Sham Shui Po (深水埗 or 深水; pinyin: shen1 shui3 bu4, Penkyamp: sam3 soey2 bou6/bou2, Yale: sam seuí bouh; lit. deep water pier) is one of the 18 districts of Hong Kong. Situated at the northwestern part of the Kowloon Peninsula, Sham Shui Po covers an area of about 1,047 hectares with population about 372,200 as of 2000.

Table of contents
1 Land use
2 Demographics and housing
3 Urban renewal
4 Politics
5 Scenic spots
6 Shopping
7 Crime
8 Areas include
9 Transportation
10 External link

Land use

As Sham Shui Po was one of the earliest developed districts in Hong Kong, it was once a commercial, industrial and transportation hub of the territory. As of 2003, Sham Shui Po is covered mainly by residential buildings, with public housing estates built on approximately 81 hectares of land. Factories and warehouses are still being concentrated mainly in Cheung Sha Wan.

Demographics and housing

Sham Shui Po was already a densely populated district in 1950s and 1960s. It is most heavily poverty-stricken, having the lowest median monthly domestic household income among the 18 districts. It has the highest percentage of elderly over 65 years. The percentage of new immigrants is also very high.

Private housing Mei Foo Sun Chuen in Sham Shui Po, which was built in 1968, was Hong Kong's first large-scale private housing estate, comprising 8 phases with a total of 99 blocks.

Urban renewal

In July 2003 the Hong Kong Housing Society (HKHS) announced that its first urban renewal project would be to improve the living environment at Po On Road/Wai Wai Road in Sham Shui Po. Covering an area of 2,436 square metres and affecting approximately 500 households, this project will provide 330 residential flats, and some retail units. Government, institutional and community facilities will also be erected for the community. This development will require the HKHS to acquire about 157 properties, costing an estimated HK$240 million. The total development cost of the project is about HK$720 million.

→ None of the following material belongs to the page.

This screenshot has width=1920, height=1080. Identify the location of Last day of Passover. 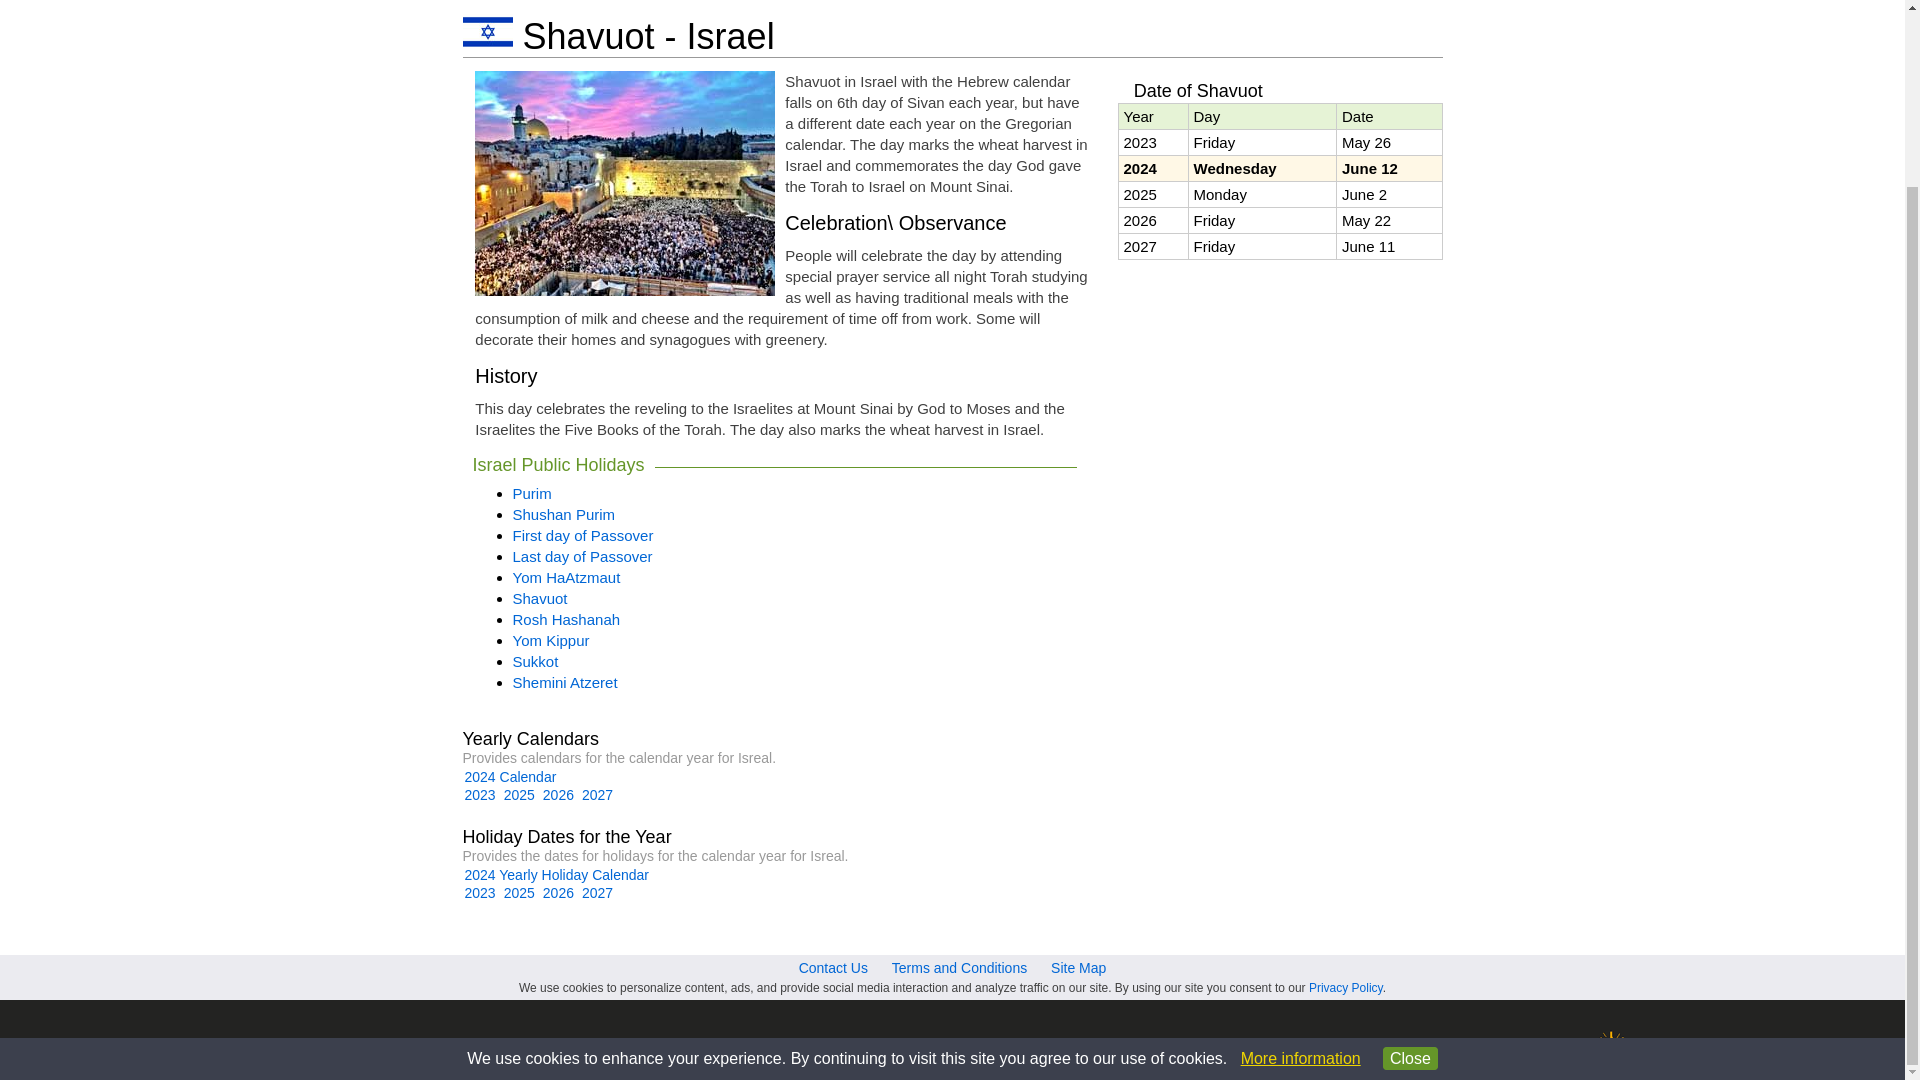
(582, 556).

Partly because of the large presence of the low-income group in Sham Shui Po, the area has bred many pro-grassroots politicians. The current chairman of the Sham Shui Po District Council, Mr Tam Kwok-kiu, is a veteran local politician fighting for the interests of public housing tenants for many years.

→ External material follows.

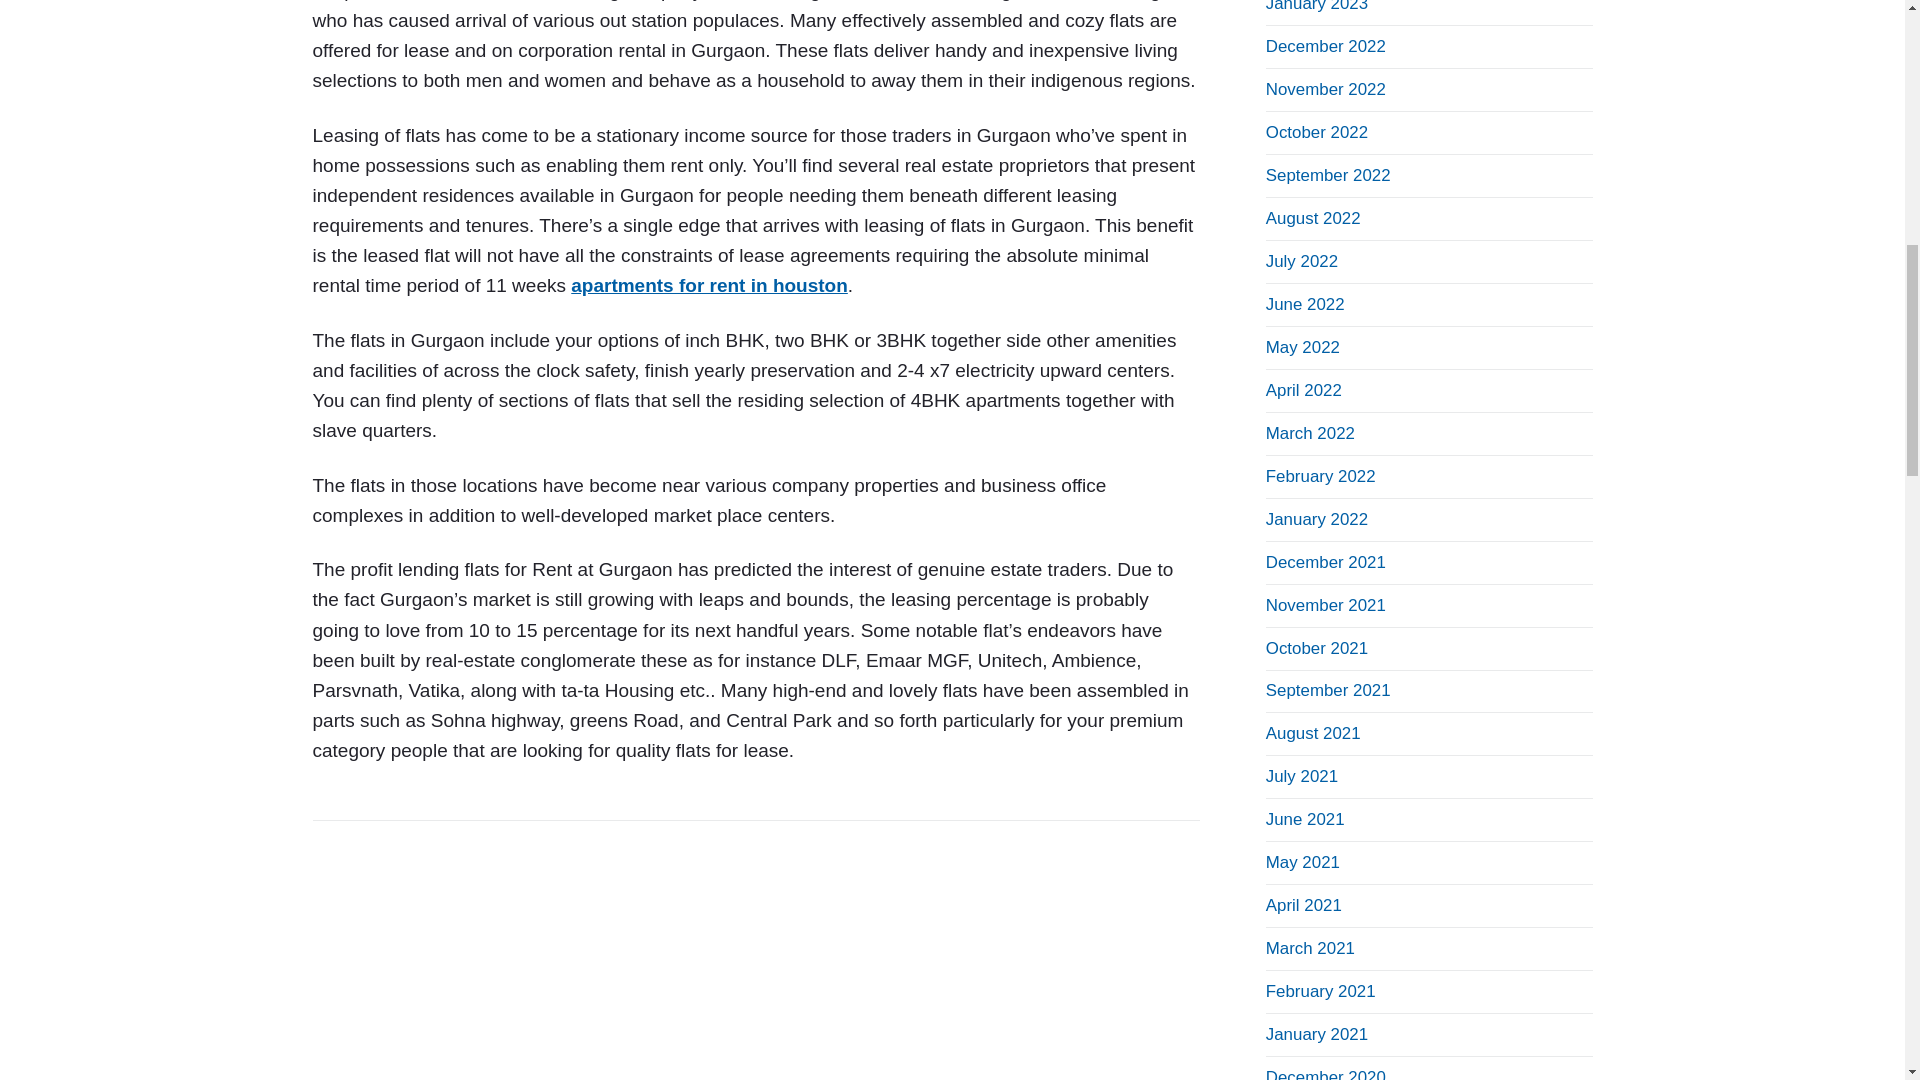 Image resolution: width=1920 pixels, height=1080 pixels. What do you see at coordinates (1313, 218) in the screenshot?
I see `August 2022` at bounding box center [1313, 218].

Sham Shui Po is the stronghold of Tam's political party, the Hong Kong Association for Democracy and People's Livelihood. Of the 26 District Councillors in Sham Shui Po, nine belong to his group, including party chief Frederick Fung Kin-kee. Fung was returned to the Legislative Council of Hong Kong in 2000 by direct election in the geographical constituency of Kowloon West, in which Sham Shui Po is the biggest area.

However, Hong Kong's largest pro-government and pro-Beijing party, the Democratic Alliance for Betterment of Hong Kong (DAB), has gained a foothold in Sham Shui Po too. In 2000, Tsang Yok-sing, the then chairman of DAB and member of the Executive Council, Hong Kong SAR chief executive Tung Chee-hwa's inner cabinet, won a seat in the Legislative Council representing the Kowloon West constituency, which includes Sham Shui Po.

DAB members Chan Wai Ming, representative of So Uk, Fu Shu-wan, a representative of Lei Cheng Uk, and Cheung Man-to, a representative of Nam Cheong Central are District Councillors in Sham Shui Po.

The Democrats have been less successful at canvassing grass-roots support. Pro-Beijing politicans have won favour in Sham Shui Po by organizing such things as free banquets and tours to southern China.

Scenic spots


The street market in Sham Shui Po is a hotspot for both locals and tourists. For those who are looking for pirated software, the Golden Shopping Centre (黃金商場/高登電腦廣場) is a must-visit place. Besides software, they also have extensive computer products from accessories like CD-R, to main component like mainborad, RAM and CPU. For those who are looking for electronic stuffs and accessories, the Ap Liu Street market (鴨寮街) is a must-visit place. This open street market provides a wide variety of products on a reasonable price, also, you can sell and buy second hand goods here. Hong Kong government promote Ap Liu Street as Japan's Akihabara (秋葉原), which currently resembles a big, neon-lit electrical goods store.

A Hong Kong computer fair, held outdoors in the streets of Sham Shui Po every year, attract many visitors.

The market in Ki Lung Street is also famous for its fresh food and cheap prices. The Hong Kong government rebuilt the market in the early 1990s to a modern air-conditioned market.


At night, large number of prostitutes centre on Fook Wah Street and Un Chau Street, causing the problems of prostitutes accosting on the street. Black-market labourers from mainland China gather at Ki Lung Street, working illegally for hard labour.

Areas include


The area is served by the Tsuen Wan Line of the MTR metro system. In the future, it will be served by the West Rail extension of the KCR railway system.